A couple of weeks ago I got to hear the new record, which the Columbia label is scheduled to release on April 28. I'm reluctant to say much after a single audition, but to my ears it was no letdown after Dylan's recent trilogy of new material — Time Out of Mind, Love and Theft, and Modern Times. In the interview Dylan describes it as a "romantic" album, which seems about right, although this romance clearly has more shadows than flowers in the corners. The songwriting is more straight-ahead than on the previous two albums, which were stuffed — sometimes overstuffed — with verbal imagery. I kept thinking of Hank Williams's spare, chiseled writing, especially on "Life is Hard": "Sun is sinking low / I guess it's time to go / I feel a chilly breeze / In place of memories." (Note: what I heard may not match the finished work.) There's a fantastically chilling, end-of-one's-rope number called "Forgetful Heart," which has this Kafkaesque image: "The door has closed forevermore / If indeed there ever was a door." But the sadness of the scene is lightened by sweet-sounding arrangements (mandolin, accordion, and violin fill out the band) and by flashes of wit ("Down by the river Judge Simpson walking around / Nothing shocks me more than that old clown"). Some up-tempo, old-time rockers also keep the night terrors at bay.

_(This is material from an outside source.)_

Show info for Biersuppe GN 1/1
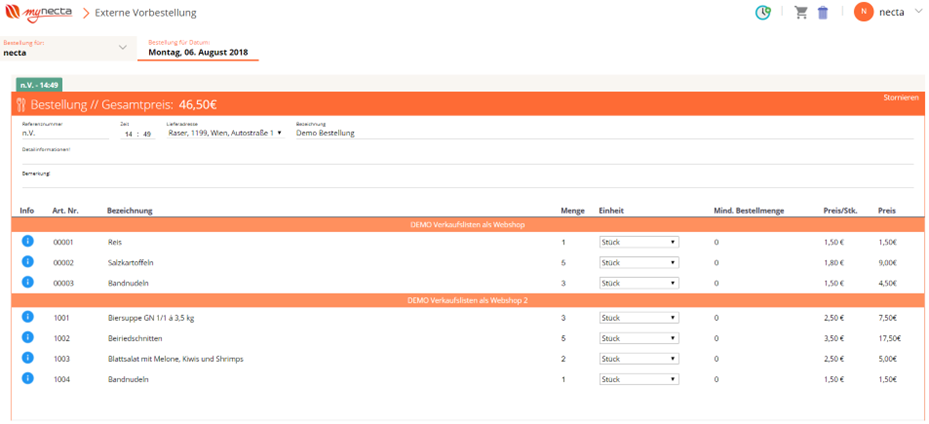 point(28,318)
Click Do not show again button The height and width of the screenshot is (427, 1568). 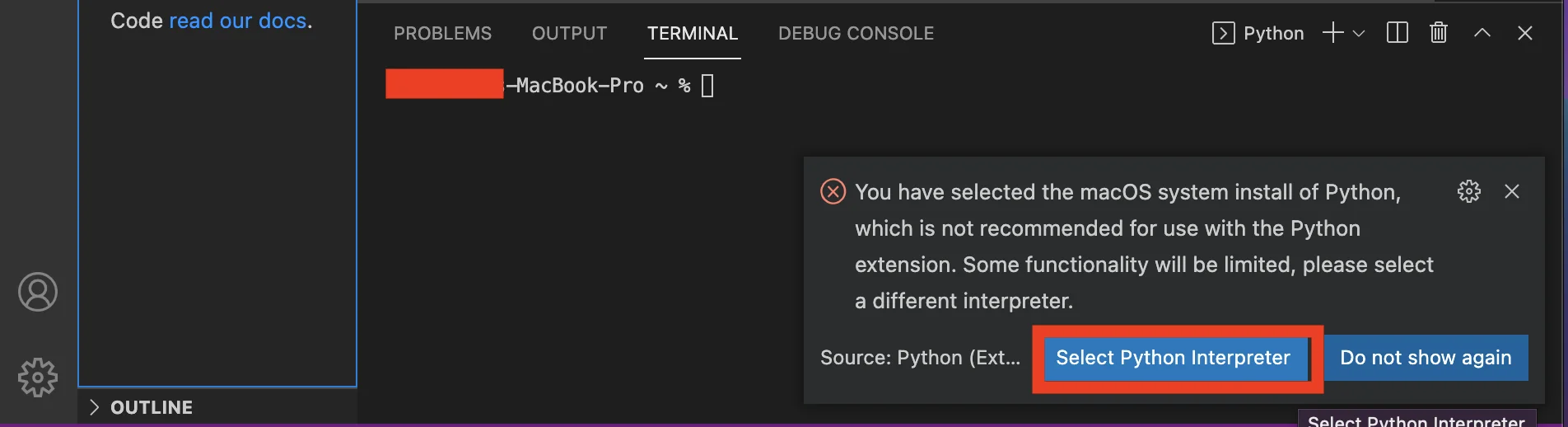click(x=1426, y=358)
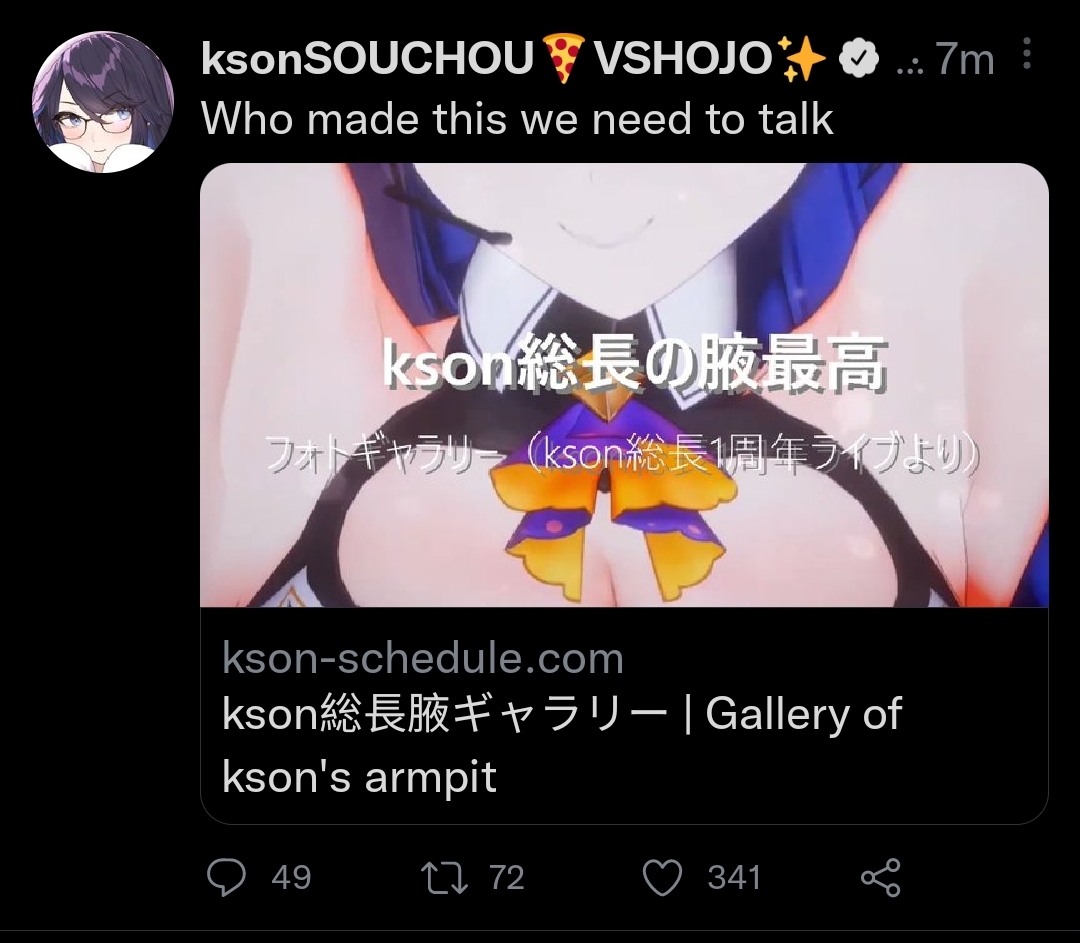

The version I heard ended with the double whammy of "I Feel a Change Coming On" and "It's All Good" — a pair that may cause listeners to detect a political undertow in this seemingly intimate, out-of-time affair. The chorus of the gorgeously lilting, almost Motown-like "I Feel a Change" could be heard as Obamaesque, although with a certain ambiguous regretfulness Dylan adds, "And the fourth part of the day is already gone." (That's apparently a reference to the Book of Nehemiah.) A Dylan album can't end on such a half-hopeful note, of course. On the grimly boogeying "It's All Good," the singer dons a mask of lethal irony, surveying a ransacked social landscape and then adding, after each exhibition of desperation and decay, "It's all good." That smug little phrase has now been destroyed. Dylan's protestations in the latest interview notwithstanding, some people may indeed come away thinking that the human race is doomed, although at least we go out with a crooked smile.Previously: Ain't Talkin.
Update: Scott Warmuth proposes that "the fourth part of the day" is in fact taken from The Canterbury Tales — seemingly a favorite source for Dylan of late.